In 1916 the legislature created a separate house of reform for girls, and provided in that act for their maintenance in such house of reform. The provision for such maintenance is now known as section 2095b-29 of the Kentucky Statutes, and reads:
"When any girl shall be committed to said house of reform, the expenses of conveying her to the institution shall be borne by the county of her residence, and the officer conveying her shall receive only the actual necessary expenses for food, lodging and transporting her; and said county shall thereafter pay for her maintenance the sum of seven dollars per month, which sum shall be payable into the state treasury at the end of each month. It shall be the duty of the county judge of each county on the last day of each month, by written order, to direct the treasurer of the county, or the person acting as treasurer, to forward to the auditor of public accounts the amount due under the provisions of this act. If any county shall make default in payment of any sum due under the provisions of this act, the auditor may institute suit in the name of the Commonwealth against such county for the recovery of the amount due in the Franklin circuit court."

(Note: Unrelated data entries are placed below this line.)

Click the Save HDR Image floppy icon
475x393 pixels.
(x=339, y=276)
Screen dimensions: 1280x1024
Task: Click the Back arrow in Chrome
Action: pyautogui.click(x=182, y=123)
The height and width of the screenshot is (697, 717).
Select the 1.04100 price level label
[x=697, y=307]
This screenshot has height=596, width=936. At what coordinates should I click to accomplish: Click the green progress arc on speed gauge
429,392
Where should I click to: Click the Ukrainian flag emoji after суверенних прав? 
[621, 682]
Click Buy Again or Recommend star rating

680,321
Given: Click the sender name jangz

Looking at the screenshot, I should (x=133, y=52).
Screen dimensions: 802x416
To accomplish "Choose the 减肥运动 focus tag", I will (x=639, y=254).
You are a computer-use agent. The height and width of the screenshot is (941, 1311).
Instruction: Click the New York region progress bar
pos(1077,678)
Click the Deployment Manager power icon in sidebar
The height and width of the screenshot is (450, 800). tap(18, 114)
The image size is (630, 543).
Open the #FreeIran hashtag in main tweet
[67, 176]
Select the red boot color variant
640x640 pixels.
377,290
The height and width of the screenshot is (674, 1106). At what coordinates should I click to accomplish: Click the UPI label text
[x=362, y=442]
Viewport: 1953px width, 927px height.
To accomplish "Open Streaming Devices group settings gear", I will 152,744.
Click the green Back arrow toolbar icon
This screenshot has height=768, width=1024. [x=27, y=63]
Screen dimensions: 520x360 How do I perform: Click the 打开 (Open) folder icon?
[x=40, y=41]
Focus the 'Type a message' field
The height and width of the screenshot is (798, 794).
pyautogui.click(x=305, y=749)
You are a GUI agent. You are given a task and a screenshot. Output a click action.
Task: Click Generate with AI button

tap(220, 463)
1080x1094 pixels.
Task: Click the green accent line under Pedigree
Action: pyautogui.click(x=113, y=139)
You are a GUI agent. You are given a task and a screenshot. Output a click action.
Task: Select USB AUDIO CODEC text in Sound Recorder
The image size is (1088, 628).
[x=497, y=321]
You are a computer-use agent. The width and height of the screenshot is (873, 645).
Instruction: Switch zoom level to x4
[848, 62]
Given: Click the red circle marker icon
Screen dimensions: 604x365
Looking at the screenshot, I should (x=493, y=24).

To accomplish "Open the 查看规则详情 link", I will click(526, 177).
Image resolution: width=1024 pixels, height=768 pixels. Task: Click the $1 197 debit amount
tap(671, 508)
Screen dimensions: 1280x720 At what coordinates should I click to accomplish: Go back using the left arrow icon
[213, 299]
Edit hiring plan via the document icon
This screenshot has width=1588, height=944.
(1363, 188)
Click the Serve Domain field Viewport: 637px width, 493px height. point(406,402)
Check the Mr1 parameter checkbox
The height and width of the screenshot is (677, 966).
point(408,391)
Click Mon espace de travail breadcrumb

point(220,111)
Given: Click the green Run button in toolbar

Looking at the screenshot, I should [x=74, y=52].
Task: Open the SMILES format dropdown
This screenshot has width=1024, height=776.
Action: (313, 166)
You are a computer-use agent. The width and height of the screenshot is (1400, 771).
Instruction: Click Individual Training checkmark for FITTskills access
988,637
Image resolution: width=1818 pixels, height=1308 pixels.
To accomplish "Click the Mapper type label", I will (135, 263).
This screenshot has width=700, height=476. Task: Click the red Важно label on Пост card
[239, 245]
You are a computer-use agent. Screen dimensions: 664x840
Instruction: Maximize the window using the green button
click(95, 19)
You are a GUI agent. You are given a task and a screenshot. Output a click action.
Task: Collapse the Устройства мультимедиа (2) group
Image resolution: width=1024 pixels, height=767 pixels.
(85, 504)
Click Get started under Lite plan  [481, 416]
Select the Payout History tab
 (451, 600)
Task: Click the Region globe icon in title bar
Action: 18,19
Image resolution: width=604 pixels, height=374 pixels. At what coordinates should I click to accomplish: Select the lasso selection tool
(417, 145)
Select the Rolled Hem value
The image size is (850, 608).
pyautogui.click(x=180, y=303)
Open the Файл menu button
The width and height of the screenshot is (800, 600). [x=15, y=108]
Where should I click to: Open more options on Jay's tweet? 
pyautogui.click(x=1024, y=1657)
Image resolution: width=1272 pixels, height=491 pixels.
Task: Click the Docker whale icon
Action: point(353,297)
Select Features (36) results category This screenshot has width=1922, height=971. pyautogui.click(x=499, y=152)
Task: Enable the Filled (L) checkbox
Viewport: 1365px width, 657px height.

The auditor of public accounts, appellee herein, brought this action in the Franklin circuit court against the appellant, the present county judge of Jefferson county, to compel him to direct, by written order, the treasurer of Jefferson county to forward to the auditor the amounts due the state under the provisions of these acts on account of children committed to the schools of reform from Jefferson county since 1914. An itemized account of this claim, the correctness of which is conceded, was filed with the petition. The lower court awarded appellee the relief sought with the exception of interest on the account, and from that judgment the county judge prosecutes this appeal, and the auditor a cross-appeal on the question of interest disallowed.
Various defenses are relied upon by the appellant to defeat this action. They may be grouped under four heads: (a) Constitutional objections to the acts in question; *Page 664
(b) procedural objections; (c) limitations, and (d) interpretation to be put on the acts. Addressing ourselves to these defenses in the order named, we find that it is first contended that these acts are unconstitutional in that they divert county funds from county purposes to the bearing of the expense of a state institution; they attempt to invest the county judge, primarily a judicial officer, with executive or legislative functions in violation of sections 27 and 28 of our Constitution; and if the acts be construed as permitting a mandamus suit against the county judge, as here attempted, they violate the due process of law clause of the state and federal Constitutions, because they do not afford the fiscal court or county commissioner who have charge of the moneys and fiscal affairs of the county any opportunity to be heard in such mandamus suit on the question of the correctness of the account sued on. Taking up these constitutional contentions seriatim, we find that in the case of Lang v. Commonwealth,
"In the Lang case the question was whether, under the Constitution and statutes enacted pursuant thereto, a county could be required to contribute the sum of $100.00 per annum towards the maintenance of its inmates of the house of reform for youthful criminals not convicted of a felony, and delinquent children, who were placed therein under judgments of the county juvenile court. In upholding the right of the state by statute to require such contribution *Page 665 in order to that extent reimburse the state for its maintenance of the house of reform, the opinion said: 'There could be no discrimination between the counties, as each would bear a burden in proportion to the benefits it would receive from the correction and training of its citizens.' The implication is that, if there was an absence of direct local benefits, there would be a discrimination between the counties, and the statute would be invalid. But, beyond that, the county, in being forced to comply with the statute there involved, was doing nothing more than contributing toward the reformation and social improvement of its local youths so as to make better citizens of them in the future, and it was thus discharging a permissible local governmental function or county purpose."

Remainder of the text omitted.